Using digital certificates, an authentication chain can be established that corresponds to an organizational hierarchy, allowing for convenient public key registration and certification in a distributed environment.
Once a user has a digital certificate, what do they do with it? Digital certificates have a wide variety of uses ranging from interoffice electronic mail to global electronic funds transfer (EFT). In order to use digital certificates there must be a high degree of trust associated with the binding of a digital certificate to the user or organization linked with the digital certificate. This trust is achieved by building hierarchies of digital certificates, with all members of this hierarchy adhering to the same set of policies. Digital certificates will only be issued to people or entities, as potential members of a hierarchy, once proof of identity has been established. Different hierarchies may have different policies as to how identity is established and digital certificates are issued.

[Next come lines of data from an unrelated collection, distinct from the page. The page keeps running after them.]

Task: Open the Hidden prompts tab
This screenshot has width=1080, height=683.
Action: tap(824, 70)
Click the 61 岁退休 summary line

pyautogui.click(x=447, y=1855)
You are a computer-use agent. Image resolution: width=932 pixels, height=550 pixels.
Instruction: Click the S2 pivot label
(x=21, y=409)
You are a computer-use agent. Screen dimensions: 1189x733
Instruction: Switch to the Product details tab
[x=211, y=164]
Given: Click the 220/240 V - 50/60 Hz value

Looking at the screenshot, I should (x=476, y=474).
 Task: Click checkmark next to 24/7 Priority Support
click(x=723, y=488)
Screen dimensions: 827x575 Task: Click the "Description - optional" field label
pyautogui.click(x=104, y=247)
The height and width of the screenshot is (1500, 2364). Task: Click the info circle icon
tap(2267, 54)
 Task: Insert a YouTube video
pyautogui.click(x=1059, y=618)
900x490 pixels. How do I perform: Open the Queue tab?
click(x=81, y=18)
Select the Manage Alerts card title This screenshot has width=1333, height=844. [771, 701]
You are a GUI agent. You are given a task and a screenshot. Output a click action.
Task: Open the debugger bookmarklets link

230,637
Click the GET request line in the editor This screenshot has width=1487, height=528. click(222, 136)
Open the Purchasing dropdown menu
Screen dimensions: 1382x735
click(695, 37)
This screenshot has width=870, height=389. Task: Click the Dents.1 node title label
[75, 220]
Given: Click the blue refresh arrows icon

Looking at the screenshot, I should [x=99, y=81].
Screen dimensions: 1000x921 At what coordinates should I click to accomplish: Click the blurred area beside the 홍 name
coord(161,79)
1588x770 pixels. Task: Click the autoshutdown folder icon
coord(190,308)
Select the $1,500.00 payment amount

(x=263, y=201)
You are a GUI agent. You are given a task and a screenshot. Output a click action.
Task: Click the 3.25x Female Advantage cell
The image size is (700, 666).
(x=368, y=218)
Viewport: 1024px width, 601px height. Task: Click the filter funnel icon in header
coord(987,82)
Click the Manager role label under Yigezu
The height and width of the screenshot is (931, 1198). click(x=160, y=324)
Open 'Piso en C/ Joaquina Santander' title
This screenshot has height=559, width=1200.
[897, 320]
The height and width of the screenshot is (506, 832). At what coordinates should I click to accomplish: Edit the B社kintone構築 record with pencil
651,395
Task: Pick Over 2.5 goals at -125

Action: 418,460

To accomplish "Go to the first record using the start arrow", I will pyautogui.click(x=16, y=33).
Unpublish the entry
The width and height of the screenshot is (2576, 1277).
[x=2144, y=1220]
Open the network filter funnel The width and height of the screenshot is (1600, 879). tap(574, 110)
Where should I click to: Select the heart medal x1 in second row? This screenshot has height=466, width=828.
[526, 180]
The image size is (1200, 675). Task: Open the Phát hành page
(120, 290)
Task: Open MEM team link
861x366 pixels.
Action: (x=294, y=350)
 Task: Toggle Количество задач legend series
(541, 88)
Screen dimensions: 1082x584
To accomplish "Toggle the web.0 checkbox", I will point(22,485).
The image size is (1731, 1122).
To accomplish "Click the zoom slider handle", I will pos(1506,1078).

Verisign operates numerous digital certificate hierarchies. The Commercial CA has a high degree of assurance as to the binding between the end user's digital certificate and the actual end user. Members of RSA's Commercial CA will have a high level of assurance, via adherence to the policies, as to who they are communicating with. This will not generally be the case when two end users, who are members of lower-assurance hierarchies, are communicating with digital certificates. Without the assurance associated with a properly managed digital certificate hierarchy, the use of digital certificates has limited value.